Saved data entries:
[Start of section]
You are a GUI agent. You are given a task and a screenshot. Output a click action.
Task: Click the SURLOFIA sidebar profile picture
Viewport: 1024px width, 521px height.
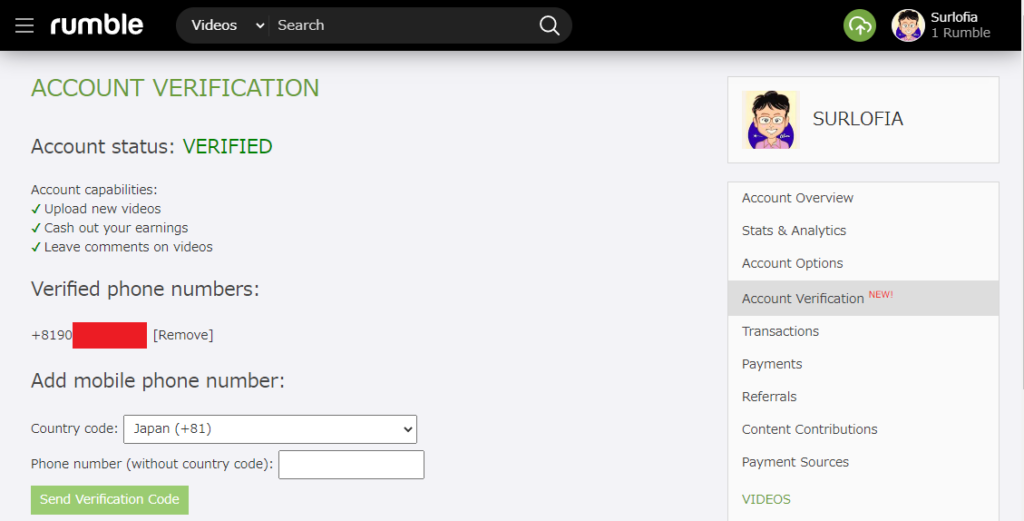pos(770,120)
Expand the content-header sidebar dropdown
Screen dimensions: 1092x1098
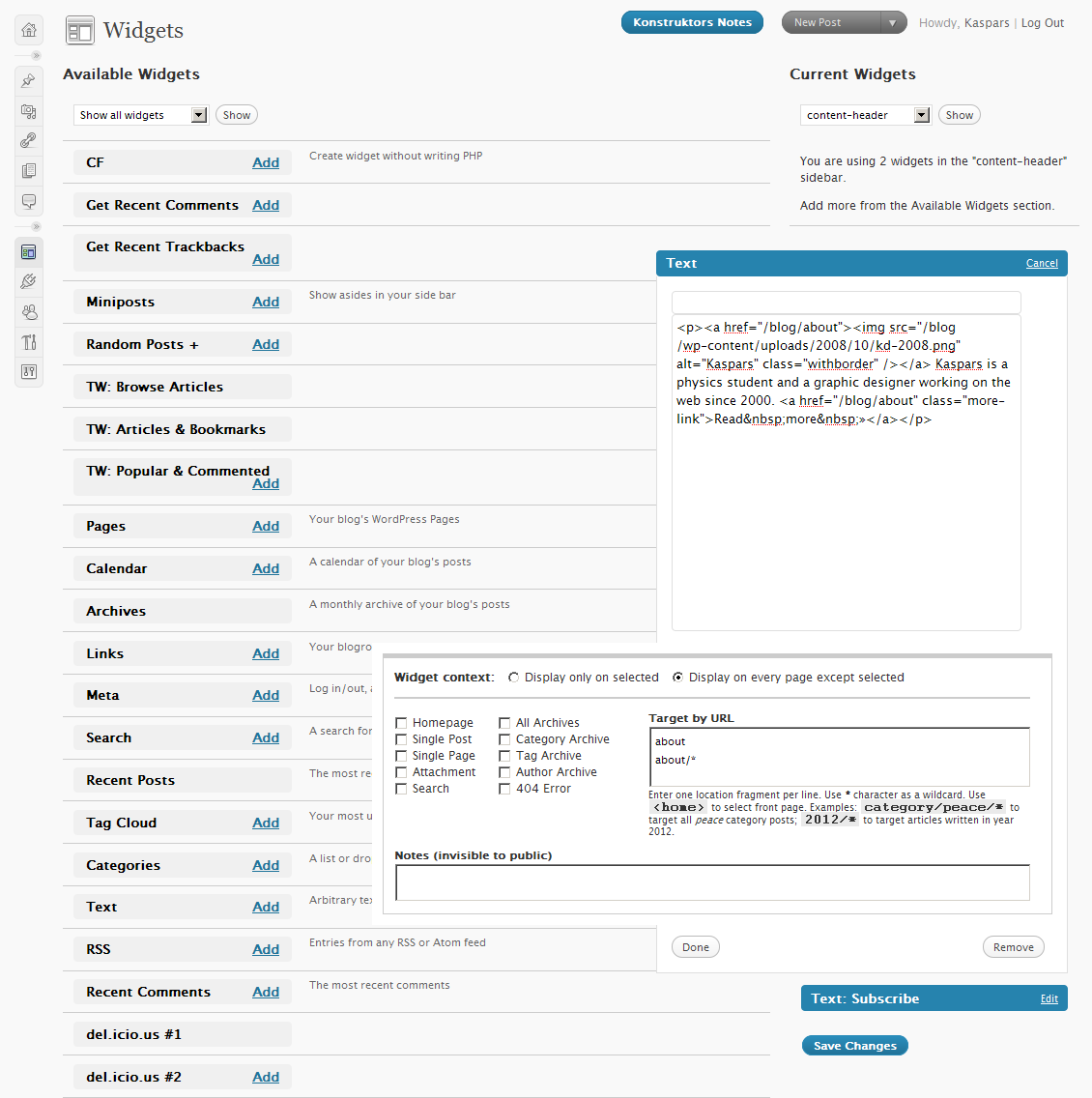[921, 115]
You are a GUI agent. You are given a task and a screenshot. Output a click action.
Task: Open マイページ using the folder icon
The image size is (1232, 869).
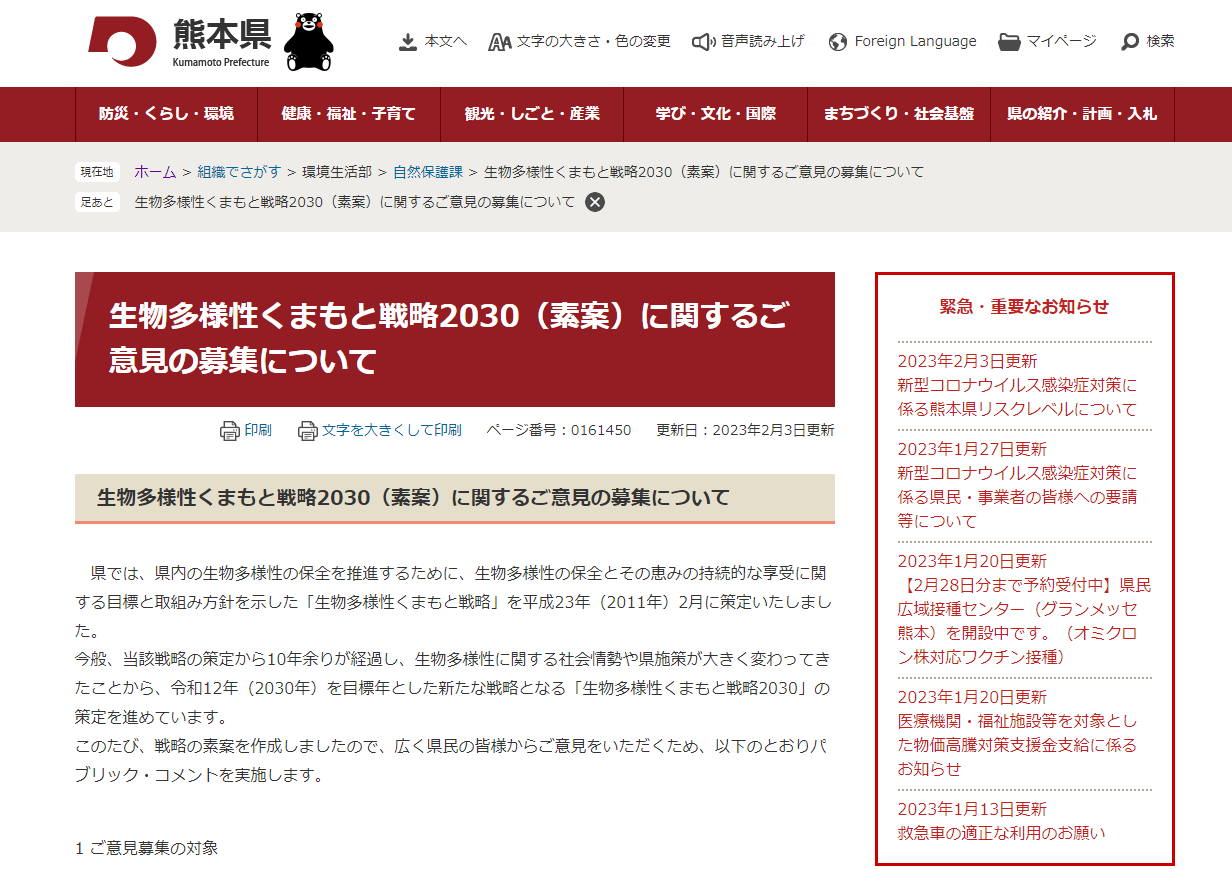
[End of section]
Leave out every picture and transcribe the remaining entries exactly.

You are a GUI agent. You are given a task and a screenshot. Output a click action.
Task: Click the SURLOFIA sidebar profile picture
Viewport: 1024px width, 521px height.
pos(770,120)
Expand the content-header sidebar dropdown
Screen dimensions: 1092x1098
[921, 115]
You are a GUI agent. You are given a task and a screenshot. Output a click action.
Task: Open マイページ using the folder icon
The image size is (1232, 869).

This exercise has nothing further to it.